Connect the plotted points (or just leave them as individual points for a scatter - plot - like neutral graph) to show the relationship between study time and test grade. The x - axis is labeled "Time spent studying (hours)" and the y - axis is labeled "Grade on test".

Answer:

To create the neutral graph (scatter plot):

X - axis Scale Choice:

The time values are $\frac{1}{2},1,1\frac{1}{2},1\frac{3}{4},2$ (in hours). The minimum value is $\frac{1}{2}=0.5$ and the maximum is $2$. A scale where each grid square represents $0.25$ hours is chosen. This is because the data points have fractional values (like $\frac{1}{2},1\frac{1}{2},1\frac{3}{4}$) and a $0.25$ - hour scale allows us to plot each point accurately (e.g., $\frac{1}{2}$ hour is 2 grid squares, $1$ hour is 4 grid squares, etc.).

Y - axis Scale Choice:

The grade values are $50,60,70,80,95$. The minimum is $50$ and the maximum is $95$. A scale where each grid square represents $5$ points is chosen.
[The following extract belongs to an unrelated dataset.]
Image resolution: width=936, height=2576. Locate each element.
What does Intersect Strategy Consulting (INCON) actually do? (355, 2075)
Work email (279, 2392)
This is because the grade differences are mostly multiples of $10$ (or $15$ for the last point), and a $5$ - point scale provides enough granularity to plot each grade (e.g., $50$ is 10 grid squares, $60$ is 12 grid squares, etc.).

Plotting Points:

• For $(\frac{1}{2},50)$: Locate $0.5$ on the x - axis (2 grid squares from the origin if each grid is $0.25$) and $50$ on the y - axis (10 grid squares from the origin if each grid is $5$), then mark the point.
• For $(1,60)$: Locate $1$ on the x - axis (4 grid squares) and $60$ on the y - axis (12 grid squares), mark the point.
• For $(1\frac{1}{2},70)$: Locate $1.5$ on the x - axis (6 grid squares) and $70$ on the y - axis (14 grid squares), mark the point.
• For $(1\frac{3}{4},80)$: Locate $1.75$ on the x - axis (7 grid squares) and $80$ on the y - axis (16 grid squares), mark the point.
• For $(2,95)$: Locate $2$ on the x - axis (8 grid squares) and $95$ on the y - axis (19 grid squares), mark the point.

The graph has the x - axis labeled "Time spent studying (hours)" and the y - axis labeled "Grade on test", with points plotted as described above.